Hello Fangfang,
On 18/09/12 03:08 PM, Fangfang Xia wrote:
> Thanks. I forgot to ask you one more question.
>
> Are there some ranks that work differently in Ray?
>
> Do we need to profile each rank?
>
[I CC'ed the Ray mailing list as this is informative to the community as well.]
Each Ray process is a virtual state machine running inside a supervisor
Each Ray process has a slave mode and a master mode. Each process has a
slave mode handler table to handle slave modes, a master mode handler table to
handle master modes, and a message tag handler table to handle received
messages.
These 3 tables are managed by RayPlatform.
The runtime behavior of Ray is defined by the plugins it contains. Ray plugins
tells
RayPlatform what are the handles and what handlers can handle them.
Handles are integers and handlers are function pointers.
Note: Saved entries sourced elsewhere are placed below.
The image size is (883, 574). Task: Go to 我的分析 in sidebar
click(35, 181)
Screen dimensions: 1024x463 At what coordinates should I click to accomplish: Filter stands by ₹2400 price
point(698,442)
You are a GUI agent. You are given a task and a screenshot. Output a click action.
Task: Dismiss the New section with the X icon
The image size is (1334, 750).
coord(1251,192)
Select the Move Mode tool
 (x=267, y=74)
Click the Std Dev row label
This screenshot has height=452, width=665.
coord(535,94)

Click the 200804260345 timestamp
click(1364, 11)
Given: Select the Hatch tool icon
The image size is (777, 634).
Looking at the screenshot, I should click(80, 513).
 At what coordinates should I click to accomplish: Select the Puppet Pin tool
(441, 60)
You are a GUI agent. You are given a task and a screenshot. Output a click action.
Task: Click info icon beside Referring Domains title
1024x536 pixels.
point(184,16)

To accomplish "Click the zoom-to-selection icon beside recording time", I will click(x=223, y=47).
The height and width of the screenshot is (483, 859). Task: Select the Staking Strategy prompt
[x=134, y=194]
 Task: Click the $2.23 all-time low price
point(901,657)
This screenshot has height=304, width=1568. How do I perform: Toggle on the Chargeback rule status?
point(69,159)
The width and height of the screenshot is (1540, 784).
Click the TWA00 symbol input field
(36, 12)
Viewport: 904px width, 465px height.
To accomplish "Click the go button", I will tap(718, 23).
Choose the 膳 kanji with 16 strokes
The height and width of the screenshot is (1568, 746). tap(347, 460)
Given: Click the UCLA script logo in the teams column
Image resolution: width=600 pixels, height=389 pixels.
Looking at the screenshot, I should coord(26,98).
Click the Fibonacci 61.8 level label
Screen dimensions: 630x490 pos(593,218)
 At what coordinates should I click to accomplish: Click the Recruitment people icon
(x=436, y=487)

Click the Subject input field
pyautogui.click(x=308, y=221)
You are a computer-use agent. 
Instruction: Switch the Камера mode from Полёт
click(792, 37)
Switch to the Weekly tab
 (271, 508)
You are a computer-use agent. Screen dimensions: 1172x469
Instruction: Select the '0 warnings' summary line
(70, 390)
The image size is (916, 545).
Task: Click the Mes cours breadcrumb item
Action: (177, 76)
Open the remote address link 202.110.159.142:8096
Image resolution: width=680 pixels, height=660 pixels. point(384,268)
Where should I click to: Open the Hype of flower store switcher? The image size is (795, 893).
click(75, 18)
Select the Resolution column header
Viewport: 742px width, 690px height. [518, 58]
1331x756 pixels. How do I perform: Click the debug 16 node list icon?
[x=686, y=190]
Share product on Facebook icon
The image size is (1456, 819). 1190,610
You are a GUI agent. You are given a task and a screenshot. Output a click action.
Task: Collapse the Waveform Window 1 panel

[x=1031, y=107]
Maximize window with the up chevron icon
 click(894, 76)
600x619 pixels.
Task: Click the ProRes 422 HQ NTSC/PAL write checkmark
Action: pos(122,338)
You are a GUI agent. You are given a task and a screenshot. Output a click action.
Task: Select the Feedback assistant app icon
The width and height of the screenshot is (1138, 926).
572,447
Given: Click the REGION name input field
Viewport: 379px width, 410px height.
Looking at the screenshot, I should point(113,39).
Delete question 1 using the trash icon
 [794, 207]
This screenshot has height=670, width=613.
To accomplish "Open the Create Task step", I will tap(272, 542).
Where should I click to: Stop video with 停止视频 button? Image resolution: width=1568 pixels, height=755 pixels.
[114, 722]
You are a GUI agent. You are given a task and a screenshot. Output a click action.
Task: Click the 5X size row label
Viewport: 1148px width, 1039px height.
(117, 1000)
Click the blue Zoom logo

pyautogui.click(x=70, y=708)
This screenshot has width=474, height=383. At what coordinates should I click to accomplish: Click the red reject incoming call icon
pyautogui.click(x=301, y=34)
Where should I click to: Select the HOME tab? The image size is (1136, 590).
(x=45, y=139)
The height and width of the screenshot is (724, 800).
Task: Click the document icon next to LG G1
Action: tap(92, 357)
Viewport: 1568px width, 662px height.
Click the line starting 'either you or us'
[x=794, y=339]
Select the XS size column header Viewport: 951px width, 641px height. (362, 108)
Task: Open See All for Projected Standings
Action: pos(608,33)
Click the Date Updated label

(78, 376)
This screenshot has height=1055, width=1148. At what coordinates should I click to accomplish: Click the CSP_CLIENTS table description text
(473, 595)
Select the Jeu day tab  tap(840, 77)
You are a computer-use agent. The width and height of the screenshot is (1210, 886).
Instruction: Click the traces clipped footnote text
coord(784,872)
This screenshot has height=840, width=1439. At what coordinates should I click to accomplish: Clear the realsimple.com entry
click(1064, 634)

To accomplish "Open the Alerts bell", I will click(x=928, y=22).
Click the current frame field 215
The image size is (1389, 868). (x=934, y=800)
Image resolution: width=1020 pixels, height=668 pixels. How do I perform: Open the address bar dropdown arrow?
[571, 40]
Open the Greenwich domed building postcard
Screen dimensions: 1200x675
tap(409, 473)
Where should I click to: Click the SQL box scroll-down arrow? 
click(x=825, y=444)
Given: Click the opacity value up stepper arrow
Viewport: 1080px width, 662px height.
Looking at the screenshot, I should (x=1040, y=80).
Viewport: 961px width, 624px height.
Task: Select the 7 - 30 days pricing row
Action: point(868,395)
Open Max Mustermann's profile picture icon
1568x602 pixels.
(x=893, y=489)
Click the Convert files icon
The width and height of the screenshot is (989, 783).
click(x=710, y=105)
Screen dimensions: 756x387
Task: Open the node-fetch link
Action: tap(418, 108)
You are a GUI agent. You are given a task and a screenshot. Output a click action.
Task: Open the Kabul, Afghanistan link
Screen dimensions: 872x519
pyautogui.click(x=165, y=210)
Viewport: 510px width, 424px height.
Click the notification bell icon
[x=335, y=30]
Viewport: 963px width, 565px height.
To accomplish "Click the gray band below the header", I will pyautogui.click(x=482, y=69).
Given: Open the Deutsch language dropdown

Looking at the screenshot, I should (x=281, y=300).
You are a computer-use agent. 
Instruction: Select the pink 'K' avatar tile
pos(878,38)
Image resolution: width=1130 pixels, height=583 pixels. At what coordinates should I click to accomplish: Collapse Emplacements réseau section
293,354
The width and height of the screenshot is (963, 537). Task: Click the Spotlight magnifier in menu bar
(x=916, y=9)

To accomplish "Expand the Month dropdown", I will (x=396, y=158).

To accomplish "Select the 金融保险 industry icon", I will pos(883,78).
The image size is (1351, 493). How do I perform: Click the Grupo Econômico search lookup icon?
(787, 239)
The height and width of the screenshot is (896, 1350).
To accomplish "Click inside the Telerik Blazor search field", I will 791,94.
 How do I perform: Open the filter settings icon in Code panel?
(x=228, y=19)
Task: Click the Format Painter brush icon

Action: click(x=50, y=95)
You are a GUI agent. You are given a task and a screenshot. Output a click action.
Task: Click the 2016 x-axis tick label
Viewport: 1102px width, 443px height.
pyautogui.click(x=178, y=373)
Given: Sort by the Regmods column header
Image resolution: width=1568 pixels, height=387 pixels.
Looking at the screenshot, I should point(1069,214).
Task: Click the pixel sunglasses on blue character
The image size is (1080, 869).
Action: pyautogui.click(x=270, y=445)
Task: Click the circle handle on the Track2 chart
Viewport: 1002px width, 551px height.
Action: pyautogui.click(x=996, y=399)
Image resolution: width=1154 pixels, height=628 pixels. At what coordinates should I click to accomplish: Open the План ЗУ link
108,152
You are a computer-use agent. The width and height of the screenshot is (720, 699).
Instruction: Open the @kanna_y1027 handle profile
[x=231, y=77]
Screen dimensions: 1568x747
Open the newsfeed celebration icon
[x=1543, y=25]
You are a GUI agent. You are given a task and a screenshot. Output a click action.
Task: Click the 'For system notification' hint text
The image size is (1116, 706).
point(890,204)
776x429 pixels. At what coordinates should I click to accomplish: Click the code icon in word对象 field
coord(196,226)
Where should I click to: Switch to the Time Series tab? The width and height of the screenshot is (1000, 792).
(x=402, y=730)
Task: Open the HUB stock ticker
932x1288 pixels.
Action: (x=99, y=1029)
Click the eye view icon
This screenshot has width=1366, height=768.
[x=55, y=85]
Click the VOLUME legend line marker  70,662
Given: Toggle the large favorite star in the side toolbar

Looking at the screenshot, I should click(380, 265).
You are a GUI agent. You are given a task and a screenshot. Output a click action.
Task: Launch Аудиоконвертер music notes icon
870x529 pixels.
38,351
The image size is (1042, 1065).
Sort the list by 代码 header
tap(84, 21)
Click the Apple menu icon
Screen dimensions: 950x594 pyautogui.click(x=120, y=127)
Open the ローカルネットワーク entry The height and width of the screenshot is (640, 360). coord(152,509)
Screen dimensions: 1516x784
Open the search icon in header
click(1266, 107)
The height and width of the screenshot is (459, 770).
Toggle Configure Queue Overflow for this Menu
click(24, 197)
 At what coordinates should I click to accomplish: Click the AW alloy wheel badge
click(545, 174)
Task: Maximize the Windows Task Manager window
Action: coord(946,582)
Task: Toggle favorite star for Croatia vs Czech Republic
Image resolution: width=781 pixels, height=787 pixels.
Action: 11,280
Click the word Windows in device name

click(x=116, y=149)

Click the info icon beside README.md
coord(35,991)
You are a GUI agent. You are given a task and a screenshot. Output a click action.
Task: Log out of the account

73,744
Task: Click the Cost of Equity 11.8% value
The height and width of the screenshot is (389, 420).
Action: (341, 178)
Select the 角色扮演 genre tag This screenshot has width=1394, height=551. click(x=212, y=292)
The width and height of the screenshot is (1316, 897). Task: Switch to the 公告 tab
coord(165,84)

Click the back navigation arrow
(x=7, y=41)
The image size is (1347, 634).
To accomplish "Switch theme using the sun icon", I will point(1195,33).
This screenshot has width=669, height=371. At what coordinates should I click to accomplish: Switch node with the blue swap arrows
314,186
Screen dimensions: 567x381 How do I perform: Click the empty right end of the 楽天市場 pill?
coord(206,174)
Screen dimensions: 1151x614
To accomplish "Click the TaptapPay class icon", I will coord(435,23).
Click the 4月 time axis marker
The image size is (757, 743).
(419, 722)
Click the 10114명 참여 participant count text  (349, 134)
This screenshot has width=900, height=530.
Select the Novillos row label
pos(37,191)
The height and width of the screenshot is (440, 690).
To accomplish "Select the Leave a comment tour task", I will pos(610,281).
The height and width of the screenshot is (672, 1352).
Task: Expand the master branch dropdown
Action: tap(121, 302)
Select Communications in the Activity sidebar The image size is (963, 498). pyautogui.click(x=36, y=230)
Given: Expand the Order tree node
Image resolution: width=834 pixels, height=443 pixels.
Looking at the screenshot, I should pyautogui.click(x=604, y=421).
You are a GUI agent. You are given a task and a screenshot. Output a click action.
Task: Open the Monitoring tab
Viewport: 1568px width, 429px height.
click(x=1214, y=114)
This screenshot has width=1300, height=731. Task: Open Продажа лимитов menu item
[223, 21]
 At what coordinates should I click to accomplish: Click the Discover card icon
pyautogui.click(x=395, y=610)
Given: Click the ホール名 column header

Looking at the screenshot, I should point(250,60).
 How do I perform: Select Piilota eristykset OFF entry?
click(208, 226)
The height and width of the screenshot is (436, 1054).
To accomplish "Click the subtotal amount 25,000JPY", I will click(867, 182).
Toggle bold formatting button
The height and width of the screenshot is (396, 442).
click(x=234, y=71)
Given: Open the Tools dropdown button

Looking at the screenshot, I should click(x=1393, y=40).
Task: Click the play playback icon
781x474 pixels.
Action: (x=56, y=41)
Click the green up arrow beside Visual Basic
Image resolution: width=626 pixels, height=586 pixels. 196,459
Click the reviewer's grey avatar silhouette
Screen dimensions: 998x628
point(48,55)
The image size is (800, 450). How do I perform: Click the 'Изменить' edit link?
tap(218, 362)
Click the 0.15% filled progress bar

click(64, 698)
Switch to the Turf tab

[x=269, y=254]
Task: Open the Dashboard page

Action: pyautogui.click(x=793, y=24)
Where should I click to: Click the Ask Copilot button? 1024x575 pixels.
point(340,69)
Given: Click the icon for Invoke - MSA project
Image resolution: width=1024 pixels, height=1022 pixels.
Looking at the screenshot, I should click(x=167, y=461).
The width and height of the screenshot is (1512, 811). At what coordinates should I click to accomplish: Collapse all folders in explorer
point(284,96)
Plugins are in C++
though, so handler registration is performed with some easy-to-use binding
adapters.
These 3 tables (slave modes, master modes, message tags) are pretty much what
Linux and Minix
use for deleguating system calls and for managing interrupts.
But RayPlatform is not event-driven (these things are event-driven: node.js,
hardware interrupts, your favorite word processing software) because MPI is
not event-driven.
The ki_functions table in Kiki [1] is mostly equivalent to the slave modes of
Ray,
although Kiki has different groups of Kiki processes where as Ray only has
MPI_COMM_WORLD.
The slave mode of anyone will change depending on the current step.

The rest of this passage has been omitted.